By David Kavanagh | posted on February 14, 2020
ALBANY Soapbox Club has offered to buy back soapbox racers from their owners as a shortage of the motorless vehicles threatens to dampen the start of the racing season.
Club President Larry Puls said the group, set to convene for its first meet of the year this Sunday, was “struggling” with the amount of soapboxes available for its members.
“In 2012, when we celebrated our 50th anniversary, there were 54 soapboxes at the championships and 28 of those were from Albany,” he said.
“Now we have nine of those left and 13 soapboxes all up. They’re something the Club really needs to have on display to show and teach newcomers about the sport.”
Soapboxes are typically made from aluminium or fibreglass and use gravity to propel down the racetrack, reaching speeds of between 80km/h and 100km/h.
The Australian National Soapbox Championships are held on Mount Clarence in Albany each year, with this year’s rendition taking place on April 11.
“Part of the reason we’re starting up registrations a little bit earlier than usual is the soapbox shortage,” Mr Puls said.

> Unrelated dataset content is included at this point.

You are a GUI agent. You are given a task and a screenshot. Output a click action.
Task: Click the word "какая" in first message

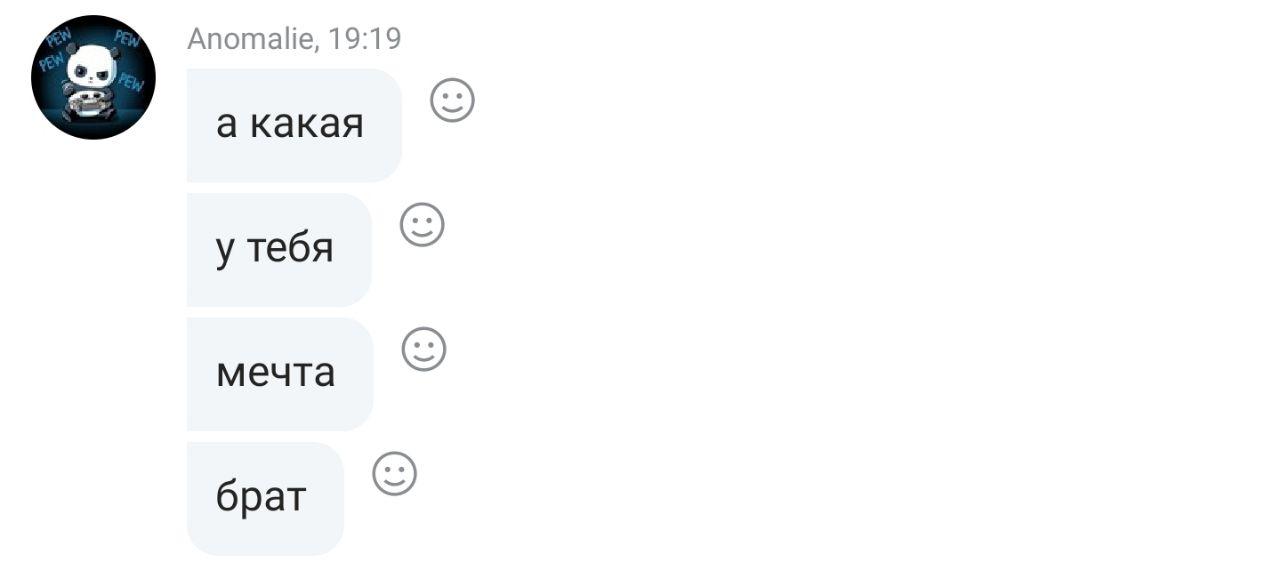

“Drivers need to have done three races before they can qualify to race in the championships.”
Mr Puls urged anyone with a soapbox “lying around in the shed or backyard” to consider selling it to the Club.
He also called on those aged six to 17 and curious about soapbox racing to sign up at the February 16 meet.
“It’s a different sport, it’s a fun sport,” Mr Puls said.
“It’s a sport where you don’t have to be athletic or know how to kick a ball, you just put your bum in a box and let gravity do the rest.”